As far as substance: I love ruby libraries that allow you to simply "insert any ruby code". Many libraries tell you to call specific declarative functions, but I think Ruby shines at letting you use Ruby, instead of some limited subset of it. Examples of not-great approaches (imo) are libraries that try to take over how you write code, and give you a special declarative syntax for runtime type checking, building services out of lambdas, composing functions. Ruby's async is an example of "just insert any ruby in here". You can build runtime type checking the same way — allow people to check the value with any ruby code they like. Essentially, I agree with author's sentiment, and wish more people appreciated the beauty of this approach.

Mmmm...

I find it somewhat ironic that you pitch this as "No callbacks. No promises. No async/await keywords. Just Ruby code that scales."

When you literally show in the example right above that you need both an "async do" and a "end.map(&:wait)".
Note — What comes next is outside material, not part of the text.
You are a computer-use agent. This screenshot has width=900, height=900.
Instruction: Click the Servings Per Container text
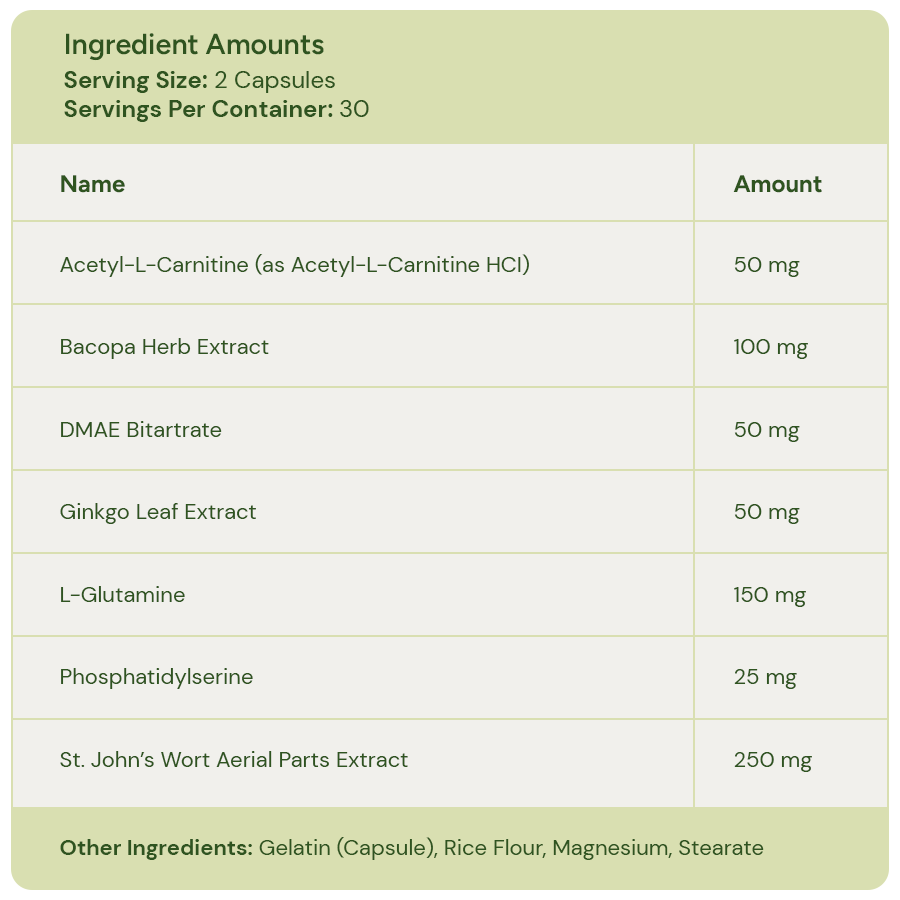pos(216,109)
I'll add - the one compelling argument you make about needing a db connection per worker is mitigated with something like pgbouncer without much work. The OS overhead per thread (or hell, even per process: https://jacob.gold/posts/serving-200-million-requests-with-c...) isn't an argument I really buy, especially given your use case is long running llm chat tasks as stated above.
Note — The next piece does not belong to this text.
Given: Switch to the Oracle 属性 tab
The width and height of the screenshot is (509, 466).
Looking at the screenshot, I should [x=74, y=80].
Personally - if I really want to be fast and efficient I'm not picking Ruby anyways (or python for that matter - but at least python has the huge ecosystem for the LLM/AI space right now).

"these microseconds add up to real latency"

While I love Ruby, if performance is your main motiviation, you would not be using a scripting language.

Python and Ruby developers discovering what was standard on Javascript a decade ago.

*yawn*

Imitation is the sincerest form of flattery, at least.